# Baileigh Jointer/Planer Review



## jap

Thanks for the review.


----------



## waho6o9

Good review, and thanks for the videos.

May your jointer planer serve you well for many years.


----------



## lepelerin

really nice piece of equipment!


----------



## Tsmutz

Thanks guys, glad you liked it.

I'm looking forward to many years of service from this machine.

-Tyler


----------



## ScottKaye

Great review.. This machine has been on my watch list since Baileigh announced their entrance into the woodworking equipment field. Just out of curiosity, how close to perfect did the machine come from the factory? i.e. were the tables coplanar and aligned with the cutter head? I suppose the first place to check would be the planer table alignment to the cutter head then the in feed and out feed tables. Also, how sturdy is the fence? It seems to be of European design which to me is not very beefy.

Thanks

Scottt


----------



## Tsmutz

Thanks ScottKaye.

The planer table was dead on out of the box, I planed a full width panel and there was a .001" difference from left to right.
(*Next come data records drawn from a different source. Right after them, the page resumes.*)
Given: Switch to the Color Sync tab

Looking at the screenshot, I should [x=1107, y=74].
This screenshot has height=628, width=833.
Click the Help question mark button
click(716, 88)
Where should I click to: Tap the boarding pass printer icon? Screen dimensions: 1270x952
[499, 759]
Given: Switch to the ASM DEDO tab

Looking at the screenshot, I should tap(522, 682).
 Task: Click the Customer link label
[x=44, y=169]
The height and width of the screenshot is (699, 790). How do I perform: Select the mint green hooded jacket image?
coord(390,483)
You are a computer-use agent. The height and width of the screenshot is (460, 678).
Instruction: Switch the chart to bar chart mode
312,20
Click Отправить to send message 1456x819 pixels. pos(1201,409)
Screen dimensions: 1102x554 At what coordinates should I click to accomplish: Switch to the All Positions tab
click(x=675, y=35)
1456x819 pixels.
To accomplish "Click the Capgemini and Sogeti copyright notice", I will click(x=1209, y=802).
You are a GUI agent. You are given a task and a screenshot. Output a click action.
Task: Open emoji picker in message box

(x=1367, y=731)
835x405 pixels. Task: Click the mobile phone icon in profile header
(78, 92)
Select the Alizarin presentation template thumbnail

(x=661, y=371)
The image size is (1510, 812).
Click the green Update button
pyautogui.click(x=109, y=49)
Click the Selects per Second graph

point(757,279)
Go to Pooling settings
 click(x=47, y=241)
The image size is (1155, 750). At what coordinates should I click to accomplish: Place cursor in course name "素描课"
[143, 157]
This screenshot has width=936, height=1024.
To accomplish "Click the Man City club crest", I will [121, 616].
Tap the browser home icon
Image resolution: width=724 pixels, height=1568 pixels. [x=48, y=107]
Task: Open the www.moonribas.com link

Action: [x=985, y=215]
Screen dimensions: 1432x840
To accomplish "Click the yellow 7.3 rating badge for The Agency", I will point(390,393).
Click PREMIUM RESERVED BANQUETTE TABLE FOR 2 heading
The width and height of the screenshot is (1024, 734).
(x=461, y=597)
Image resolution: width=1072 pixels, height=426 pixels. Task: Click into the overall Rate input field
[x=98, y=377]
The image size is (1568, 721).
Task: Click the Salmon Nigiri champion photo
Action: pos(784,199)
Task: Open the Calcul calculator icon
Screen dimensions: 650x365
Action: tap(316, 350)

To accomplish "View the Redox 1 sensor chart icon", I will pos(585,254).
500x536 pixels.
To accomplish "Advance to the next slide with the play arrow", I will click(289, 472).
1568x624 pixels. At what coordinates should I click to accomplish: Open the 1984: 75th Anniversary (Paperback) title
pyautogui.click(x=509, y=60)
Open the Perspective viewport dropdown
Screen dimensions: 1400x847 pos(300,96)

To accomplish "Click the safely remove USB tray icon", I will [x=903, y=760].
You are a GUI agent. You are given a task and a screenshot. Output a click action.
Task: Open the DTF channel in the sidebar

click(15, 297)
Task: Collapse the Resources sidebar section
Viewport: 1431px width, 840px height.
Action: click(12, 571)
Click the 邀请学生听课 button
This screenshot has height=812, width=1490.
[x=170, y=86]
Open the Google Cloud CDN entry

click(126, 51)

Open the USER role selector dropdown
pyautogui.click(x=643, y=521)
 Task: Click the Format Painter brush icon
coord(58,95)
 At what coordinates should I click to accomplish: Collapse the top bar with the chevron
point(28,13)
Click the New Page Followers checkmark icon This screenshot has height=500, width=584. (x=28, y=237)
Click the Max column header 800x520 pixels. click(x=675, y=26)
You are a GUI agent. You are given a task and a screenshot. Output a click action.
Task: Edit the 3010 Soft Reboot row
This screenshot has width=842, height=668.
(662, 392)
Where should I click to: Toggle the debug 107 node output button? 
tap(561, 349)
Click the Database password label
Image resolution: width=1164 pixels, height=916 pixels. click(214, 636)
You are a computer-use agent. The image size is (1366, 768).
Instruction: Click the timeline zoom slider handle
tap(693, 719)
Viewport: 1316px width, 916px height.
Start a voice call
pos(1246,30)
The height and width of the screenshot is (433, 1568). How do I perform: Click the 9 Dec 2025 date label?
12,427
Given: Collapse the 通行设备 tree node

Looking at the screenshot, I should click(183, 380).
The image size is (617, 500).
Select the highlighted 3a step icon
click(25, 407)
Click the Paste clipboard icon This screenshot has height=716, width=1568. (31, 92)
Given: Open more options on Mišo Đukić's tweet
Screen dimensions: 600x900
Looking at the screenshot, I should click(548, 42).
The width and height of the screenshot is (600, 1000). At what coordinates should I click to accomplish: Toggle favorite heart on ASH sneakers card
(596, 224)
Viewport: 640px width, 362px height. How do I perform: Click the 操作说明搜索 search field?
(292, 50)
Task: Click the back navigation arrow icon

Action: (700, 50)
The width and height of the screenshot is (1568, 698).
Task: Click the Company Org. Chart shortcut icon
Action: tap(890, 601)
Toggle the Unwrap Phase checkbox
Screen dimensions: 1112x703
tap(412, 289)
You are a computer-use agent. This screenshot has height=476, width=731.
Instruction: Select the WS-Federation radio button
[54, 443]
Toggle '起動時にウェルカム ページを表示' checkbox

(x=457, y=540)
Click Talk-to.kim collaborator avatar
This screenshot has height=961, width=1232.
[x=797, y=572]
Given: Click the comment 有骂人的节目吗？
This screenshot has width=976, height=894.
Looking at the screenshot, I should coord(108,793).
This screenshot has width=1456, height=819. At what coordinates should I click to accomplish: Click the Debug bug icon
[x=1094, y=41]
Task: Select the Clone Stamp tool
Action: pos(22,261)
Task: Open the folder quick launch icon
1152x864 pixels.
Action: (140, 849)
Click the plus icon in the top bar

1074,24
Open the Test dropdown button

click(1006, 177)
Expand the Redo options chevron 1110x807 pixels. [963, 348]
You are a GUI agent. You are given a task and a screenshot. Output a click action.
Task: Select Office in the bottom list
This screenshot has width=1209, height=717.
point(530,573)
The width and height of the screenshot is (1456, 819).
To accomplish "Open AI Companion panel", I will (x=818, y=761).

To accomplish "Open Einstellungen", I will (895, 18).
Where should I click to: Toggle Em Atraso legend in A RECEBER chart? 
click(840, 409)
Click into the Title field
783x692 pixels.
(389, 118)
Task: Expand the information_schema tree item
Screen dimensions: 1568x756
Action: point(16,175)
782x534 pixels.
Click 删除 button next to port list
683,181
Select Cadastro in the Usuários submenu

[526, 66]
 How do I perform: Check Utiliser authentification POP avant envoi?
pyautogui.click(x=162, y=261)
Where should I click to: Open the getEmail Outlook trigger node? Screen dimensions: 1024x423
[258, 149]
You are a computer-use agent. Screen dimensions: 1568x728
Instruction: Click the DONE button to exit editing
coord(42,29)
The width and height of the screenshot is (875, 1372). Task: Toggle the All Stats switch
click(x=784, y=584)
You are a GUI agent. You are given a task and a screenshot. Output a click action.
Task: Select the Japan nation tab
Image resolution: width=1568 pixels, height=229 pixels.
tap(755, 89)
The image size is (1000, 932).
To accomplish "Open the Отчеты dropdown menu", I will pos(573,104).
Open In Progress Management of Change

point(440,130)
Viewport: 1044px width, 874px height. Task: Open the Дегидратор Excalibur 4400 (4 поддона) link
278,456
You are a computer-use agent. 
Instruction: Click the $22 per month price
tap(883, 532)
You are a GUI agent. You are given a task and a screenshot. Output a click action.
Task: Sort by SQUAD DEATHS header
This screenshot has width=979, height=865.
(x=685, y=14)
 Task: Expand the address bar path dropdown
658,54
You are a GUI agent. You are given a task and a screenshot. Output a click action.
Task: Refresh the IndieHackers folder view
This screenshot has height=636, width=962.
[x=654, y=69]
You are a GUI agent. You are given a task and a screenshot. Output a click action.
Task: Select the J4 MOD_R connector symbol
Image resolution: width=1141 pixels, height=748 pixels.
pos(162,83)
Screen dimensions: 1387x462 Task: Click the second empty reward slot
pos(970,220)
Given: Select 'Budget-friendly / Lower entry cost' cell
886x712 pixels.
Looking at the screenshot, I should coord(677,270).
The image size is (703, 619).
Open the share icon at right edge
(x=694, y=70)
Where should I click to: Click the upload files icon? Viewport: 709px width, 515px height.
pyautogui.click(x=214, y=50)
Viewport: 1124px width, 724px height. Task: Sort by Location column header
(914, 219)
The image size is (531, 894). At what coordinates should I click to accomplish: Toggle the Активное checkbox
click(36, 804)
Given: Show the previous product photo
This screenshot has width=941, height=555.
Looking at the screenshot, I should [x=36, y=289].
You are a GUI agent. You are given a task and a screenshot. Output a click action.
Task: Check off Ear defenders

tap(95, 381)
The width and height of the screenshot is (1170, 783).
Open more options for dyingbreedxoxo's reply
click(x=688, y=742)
Over a span of 16" I was pretty pleased!

The jointer outfeed bed was out of alignment by .010" to the cutter head from left to right and .025" above the cutter head. The tables are adjusted by jack screws so the process goes pretty easily. I liked not having to mess with shims like my old jointer.

The fence on my machine is of a center mount design which is different than the end mounted one in the photo on the website. I'm building a cherry bed frame right now so the rough lumber was 105"L x 10" W x 4"thick so edge jointing that board was a workout. I really leaned into that one and didn't have any deflection issues.

-Tyler


----------



## b2rtch

Excellent review and videos, thank you very much


----------



## stefang

Great review Tyler!


----------



## mbs

That unit looks almost EXACTLY like a Felder. I wonder who manufacturers it.


----------



## ruel24

It's the design that the new one wearing Felder's name just outdated.


----------



## PatrickH

How do you feel about the machine after a couple of years of use?


----------



## helluvawreck

That is a nice review. Thanks for posting.

helluvawreck aka Charles
http://woodworkingexpo.wordpress.com


----------